I’m not criticising them unduly with that statement because, frankly and sadly, at the moment (like almost every other rugby fan I talk to) I am finding the state of elite – including international – rugby desperately boring.

At the moment I’d rather watch snooker or darts!

On top of all this, it has become metaphorically apparent at Quins (as Shakespeare quipped in his finest comedy Hamlet) that “… something is rotten in the state of Denmark”.

There have been rumours of unrest in the camp, senior players seeking private conversations with top club executives, dressing room bust-ups and generally a large amount of negative “stuff”.

This suddenly came to a head about ten days ago when first former England winger Chris Ashton jumped ship to Worcester Warriors, unhappy about his game time and possibly the style Quins were playing, and then – out of the blue – the club and director of rugby Paul Gustard parted company overnight.

Rumour had it that an extension to Gustard’s contract was in the offing but that he hadn’t yet signed it.

And then suddenly Gustard was gone.

He has since taken up the post of defence coach at the Italian club Benneton, having recently made some arch comments to the effect that that he’s pleased at last to be joining an outfit that has a clear vision of where it wants to get to etc.

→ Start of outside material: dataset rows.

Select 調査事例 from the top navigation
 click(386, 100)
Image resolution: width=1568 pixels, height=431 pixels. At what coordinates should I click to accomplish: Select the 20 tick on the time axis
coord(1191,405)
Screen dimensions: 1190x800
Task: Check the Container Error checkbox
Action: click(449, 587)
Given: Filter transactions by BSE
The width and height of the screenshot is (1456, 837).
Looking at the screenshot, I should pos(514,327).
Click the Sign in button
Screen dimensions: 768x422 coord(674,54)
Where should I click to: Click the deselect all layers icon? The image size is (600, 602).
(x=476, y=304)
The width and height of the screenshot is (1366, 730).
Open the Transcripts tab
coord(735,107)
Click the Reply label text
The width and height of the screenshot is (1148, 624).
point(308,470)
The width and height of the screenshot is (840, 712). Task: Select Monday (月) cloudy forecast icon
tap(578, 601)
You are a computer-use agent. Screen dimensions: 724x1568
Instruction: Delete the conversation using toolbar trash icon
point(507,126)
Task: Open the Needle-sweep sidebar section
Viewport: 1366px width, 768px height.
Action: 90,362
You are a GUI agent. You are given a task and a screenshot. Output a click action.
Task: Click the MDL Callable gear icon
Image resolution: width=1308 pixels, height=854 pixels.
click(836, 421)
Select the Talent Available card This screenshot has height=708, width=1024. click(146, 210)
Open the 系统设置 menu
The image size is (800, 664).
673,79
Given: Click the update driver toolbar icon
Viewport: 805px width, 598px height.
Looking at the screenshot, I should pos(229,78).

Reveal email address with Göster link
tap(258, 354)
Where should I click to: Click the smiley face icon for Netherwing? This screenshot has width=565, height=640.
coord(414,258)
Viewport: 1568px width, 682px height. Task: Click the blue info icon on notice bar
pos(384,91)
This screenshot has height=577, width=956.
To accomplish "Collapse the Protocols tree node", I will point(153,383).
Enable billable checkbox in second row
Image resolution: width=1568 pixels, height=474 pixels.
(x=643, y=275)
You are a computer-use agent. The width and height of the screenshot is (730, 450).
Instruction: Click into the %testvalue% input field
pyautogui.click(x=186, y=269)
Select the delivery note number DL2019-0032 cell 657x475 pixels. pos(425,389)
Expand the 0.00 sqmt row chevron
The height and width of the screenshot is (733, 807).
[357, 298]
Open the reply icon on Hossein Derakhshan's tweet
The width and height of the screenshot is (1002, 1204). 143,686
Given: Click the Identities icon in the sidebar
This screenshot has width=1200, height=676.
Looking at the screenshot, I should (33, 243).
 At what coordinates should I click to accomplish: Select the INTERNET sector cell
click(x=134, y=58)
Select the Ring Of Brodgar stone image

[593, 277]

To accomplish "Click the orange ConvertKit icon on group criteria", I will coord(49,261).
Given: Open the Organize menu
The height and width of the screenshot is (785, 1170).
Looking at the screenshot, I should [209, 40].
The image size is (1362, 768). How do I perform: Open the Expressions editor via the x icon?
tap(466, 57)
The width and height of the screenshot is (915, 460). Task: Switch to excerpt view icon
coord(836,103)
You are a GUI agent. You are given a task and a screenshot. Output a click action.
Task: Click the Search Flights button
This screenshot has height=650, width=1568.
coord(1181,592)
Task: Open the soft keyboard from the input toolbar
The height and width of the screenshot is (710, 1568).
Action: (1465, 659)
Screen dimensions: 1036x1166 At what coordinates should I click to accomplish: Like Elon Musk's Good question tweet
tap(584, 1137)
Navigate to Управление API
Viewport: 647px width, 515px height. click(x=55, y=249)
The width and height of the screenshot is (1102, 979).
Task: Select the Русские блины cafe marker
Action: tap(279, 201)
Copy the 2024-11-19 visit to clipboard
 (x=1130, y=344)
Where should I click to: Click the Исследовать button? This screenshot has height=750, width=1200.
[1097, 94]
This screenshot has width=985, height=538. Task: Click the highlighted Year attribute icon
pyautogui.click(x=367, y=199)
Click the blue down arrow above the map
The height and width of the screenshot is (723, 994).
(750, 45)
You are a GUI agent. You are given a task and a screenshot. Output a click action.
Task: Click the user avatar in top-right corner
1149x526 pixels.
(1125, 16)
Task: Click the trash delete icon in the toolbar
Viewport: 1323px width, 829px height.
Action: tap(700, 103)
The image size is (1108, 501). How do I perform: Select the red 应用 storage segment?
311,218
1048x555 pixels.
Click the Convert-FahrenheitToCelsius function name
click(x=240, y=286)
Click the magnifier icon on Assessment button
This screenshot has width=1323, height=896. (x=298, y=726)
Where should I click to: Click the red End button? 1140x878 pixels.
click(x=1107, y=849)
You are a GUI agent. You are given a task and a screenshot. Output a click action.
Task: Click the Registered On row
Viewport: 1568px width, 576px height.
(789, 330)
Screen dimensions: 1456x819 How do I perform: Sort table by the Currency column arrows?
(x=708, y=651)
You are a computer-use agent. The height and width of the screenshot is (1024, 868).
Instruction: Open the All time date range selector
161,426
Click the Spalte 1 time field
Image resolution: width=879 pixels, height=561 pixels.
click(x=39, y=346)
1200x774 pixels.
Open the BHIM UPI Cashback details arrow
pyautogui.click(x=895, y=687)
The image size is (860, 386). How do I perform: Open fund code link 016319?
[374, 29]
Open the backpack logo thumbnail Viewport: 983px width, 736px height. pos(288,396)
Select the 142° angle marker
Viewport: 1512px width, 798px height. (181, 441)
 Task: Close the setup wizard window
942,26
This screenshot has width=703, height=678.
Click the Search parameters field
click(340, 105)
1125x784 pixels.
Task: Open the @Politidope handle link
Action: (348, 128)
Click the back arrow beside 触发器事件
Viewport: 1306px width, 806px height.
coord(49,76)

All of the above meant that a good deal of my interest in deciding to watch yesterday’s match centred around what sort of performance Quins would offer when travelling away to play Wasps who have become a formidable side with viable Top Four aspirations under new coach Lee Blackett.

Against all the odds, they came out of the blocks like men possessed and, despite having to deal with a concerted effort to “get back in the game” by the hosts in the second half, totally dominated the flow of play.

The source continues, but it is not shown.